Someone who closely followed the preparedness guidelines issued by the Department of Homeland Security, the Centers for Disease Control, or FEMA might find themselves the butt of “survivalist” jokes from their friends and family. But those friends would have been grateful to have a prepper friend if they lived in certain parts of the East Coast when Hurricane Sandy struck.

Preppers go beyond the average household’s disaster preparedness regime of having a couple flashlights with batteries in them. Their precautions can include everything from keeping a supply of canned goods to stocking generators and building elaborate bunkers. Many preppers also keep guns and a supply of ammunition in anticipation of the breakdown of law and order, as well as for hunting after the local Whole Foods has been abandoned to looters.

Shortly after press reports about Nancy Lanza’s alleged survivalism appeared, the American Preppers Network issued a statement, which said: “Our members, and others around the globe who share our philosophy of being prepared in times of emergency, are sickened by this event. We too are fathers, mothers, brothers, sisters, sons and daughters and to associate APN or any legitimate organization that stresses preparing for emergencies with this barbaric act goes against everything we collectively stand for.”

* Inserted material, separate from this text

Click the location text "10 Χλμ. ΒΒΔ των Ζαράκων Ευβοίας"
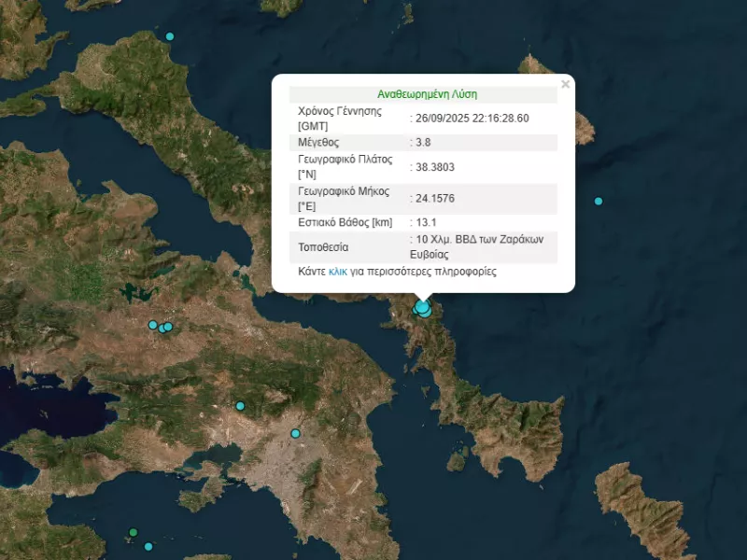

Despite this statement, which is generally correct, prepper subculture can go further than intensive or even excessive preparation. Most survivalism is based around fear of a sometimes ambiguous, sometimes specific disaster that is just around the corner, most commonly referred to by preppers as SHTF, short for “shit hits the fan.” Because SHTF can be anything from the collapse of the dollar to an electromagnetic pulse detonation to a race war, survivalist tendencies are sometimes — but not always — paired with malignant forms of extremism, such as ideological racism, sovereign citizenship, apocalyptic religion, or anti-government beliefs on both the right and the left sides of the political spectrum. Timothy McVeigh and Terry Nichols, for instance, took part in survivalist subculture in addition to their anti-government ideology, and extensive sections of the white nationalist Web forum Stormfront are dedicated to discussions of SHTF. But survivalism tends to be an add-on to such ideologies, not a fundamental cause. [Continue reading…]

From the perspective of the preppers, they probably see their philosophy as an extension of the boy scouts’ motto: be prepared. And for the rest of us, survivalists may look like oddballs subject to irrational, paranoiac fears.

But whatever the particular flavor of Apocalyptic vision they favor, the survivalist outlook is fundamentally misanthropic. It doesn’t simply anticipate the world going to hell, but nurtures the hope that as society gets destroyed, for those who were already sufficiently prepared there is still hope of a decent life — even if that means having to live inside some kind of well-armed fortress.

From this perspective, the world is out there, set apart from the individual who guards his own interests. There are no collective interests. There is no commonwealth.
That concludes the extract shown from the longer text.